Experience Classicsonline


The reputation of Leopold Mozart is rather ambiguous. Nobody denies his decisive influence on the musical development of his son Wolfgang Amadeus. However, he has also been accused of exploiting his son's talent, being autocratic and manipulative, and jealous of Wolfgang's success as a composer. As so often it is not easy to create a historically accurate picture of the man's character, but it seems that the negative assessments are at least highly exaggerated. The suggestion that he was a narrow-minded conservative are most definitely wrong as he had a lively interest in the newest developments in natural science and literature. Leopold also wrote one of the most important treatises of the 18th century, Versuch einer gründlichen Violinschule, which appeared in 1756, was then revised several times, and found many reprintings, both in German and in various translations. It gives much insight into the performance practice of the time.

● ● ● ● ● ● ●

* _GIVEN PROBLEM A_: According to the passage on Leopold Mozart, in what year did his violin treatise first appear?
* _GIVEN PROBLEM B_: Extend the passage on Leopold Mozart, picking up right after its final sentence.

* _SUPPLIED DATA_:

● ● ● ● ● ● ●

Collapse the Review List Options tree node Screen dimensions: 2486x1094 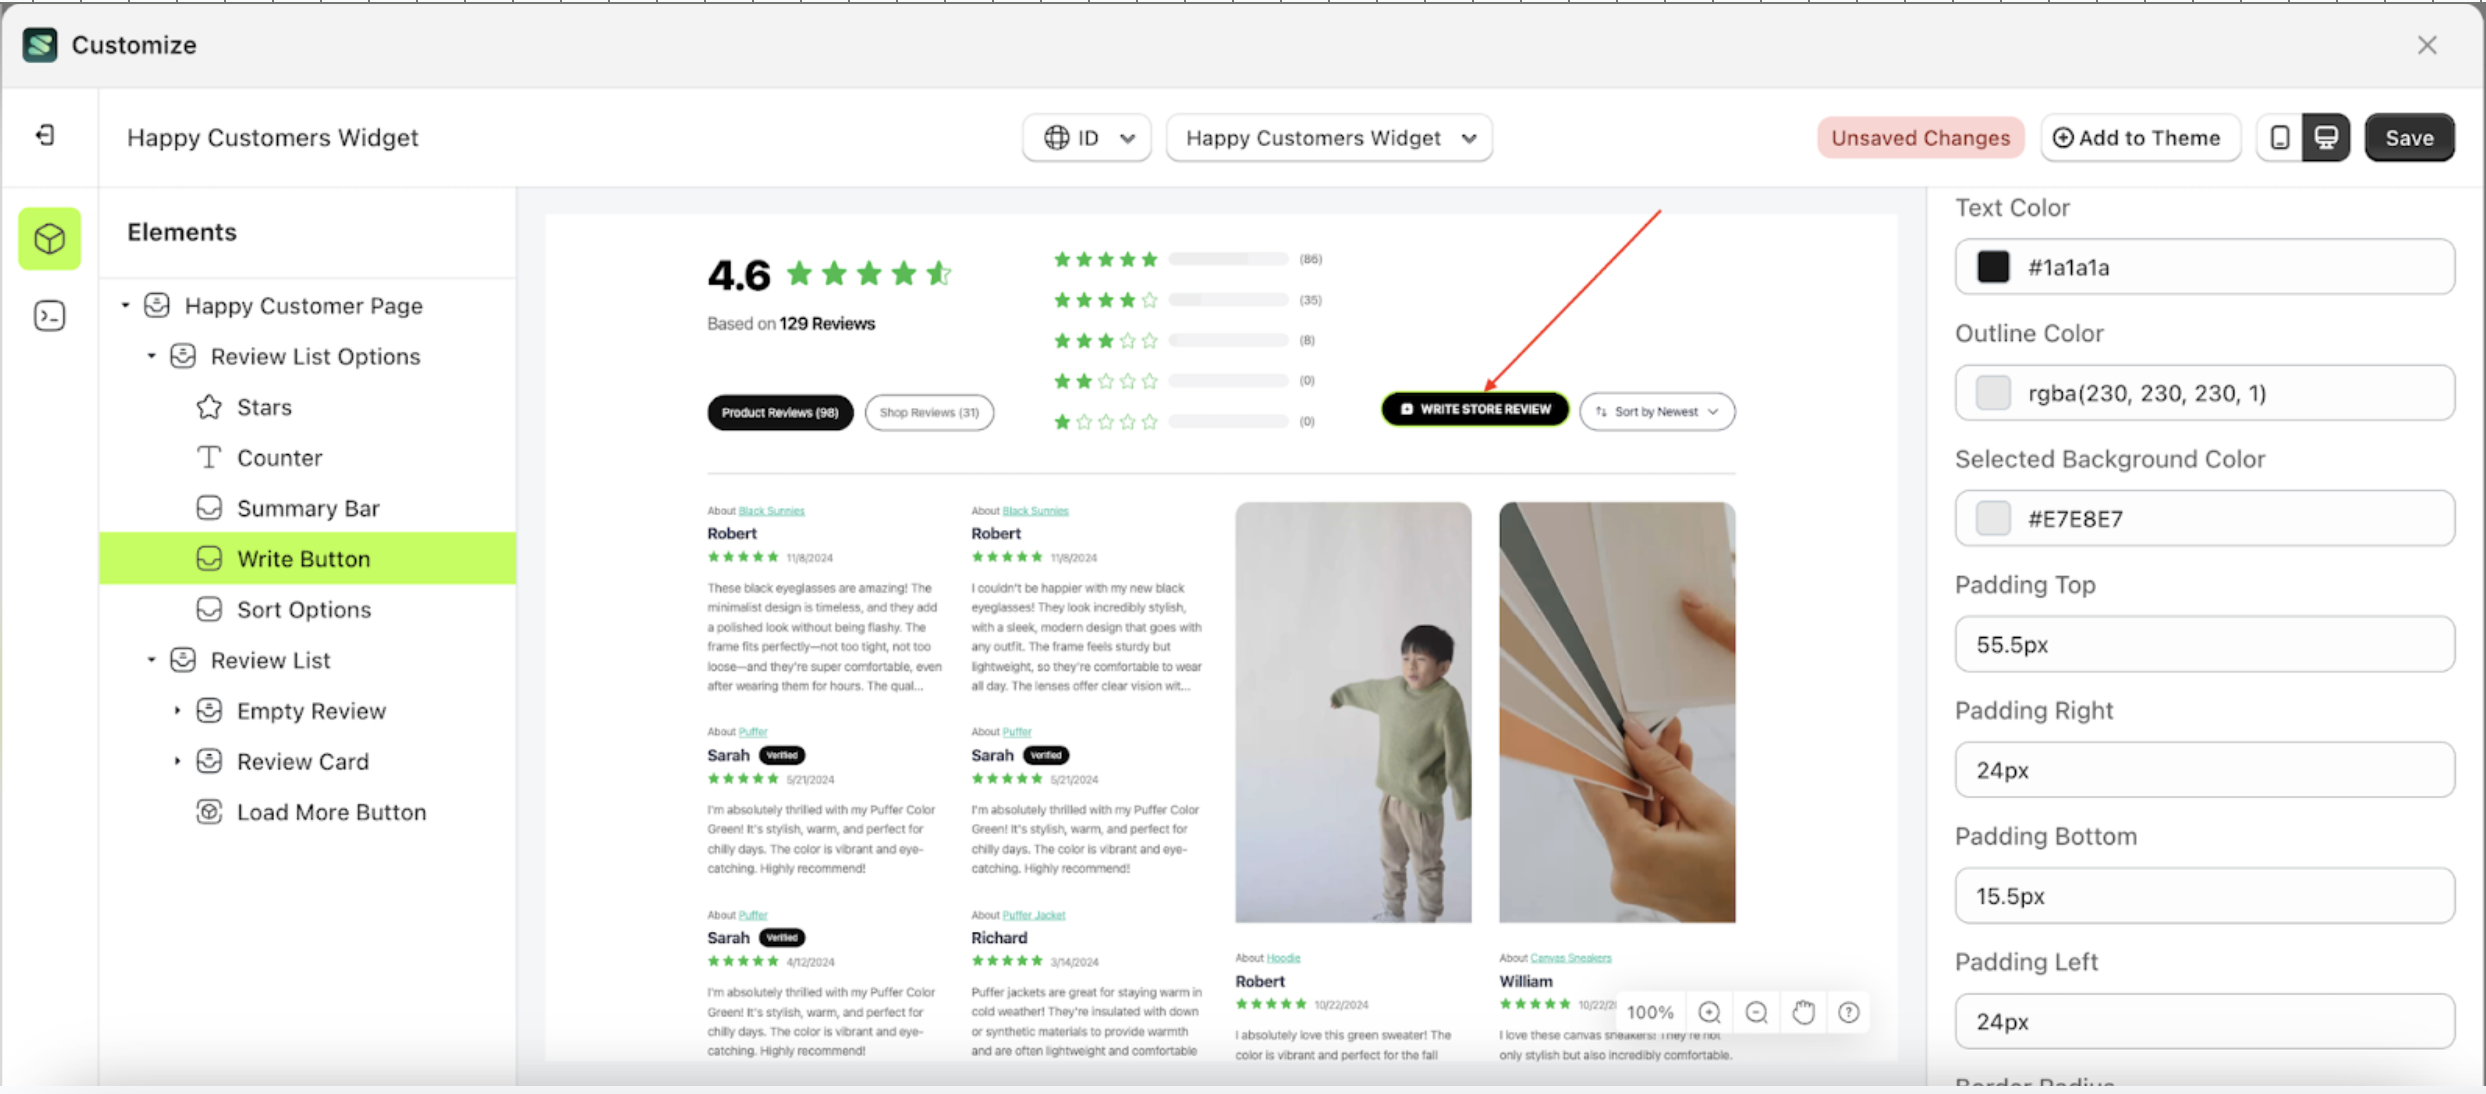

● ● ● ● ● ● ●

* _TASK ANSWER A_: 1756

* _TASK ANSWER B_:
As a composer Leopold is hardly recognized. In the main it is the symphonies and some orchestral works of a diverting character that now and then are played and recorded. To the latter category belong the divertimentos Die Bauernhochzeit and Die musikalische Schlittenfahrt; the so-called Toy Symphony - in fact also a divertimento - has long been attributed to Haydn, but is now by and large considered a composition by Leopold. It is a shame that it is merely the lighter side of his oeuvre that is performed. There has always been speculation to what extent Leopold had his hand in the early works of his son. It is for sure that many of these include corrections in the hand of his father.
 
The repertoire on this disc is interesting for two reasons. Firstly, Leopold Mozart was one of the first who addressed much of his music to amateurs. It doesn't require technical virtuosity, and is of a mostly diverting nature. The three sonatas which Christine Schornsheim plays were published between 1759 and 1763. They are all in three movements, beginning with an allegro, which is followed by an andante. The closing movement of the Sonata in F is called 'presto', which includes an episode described as 'andante grazioso'. The Sonata in B flat ends with an allegro, the Sonata in C with a pair of minuets. Schornsheim doesn't attempt to make too much of them, but rather plays them in a relaxed manner. The repeats of themes and phrases are richly ornamented, as was expected from any performer.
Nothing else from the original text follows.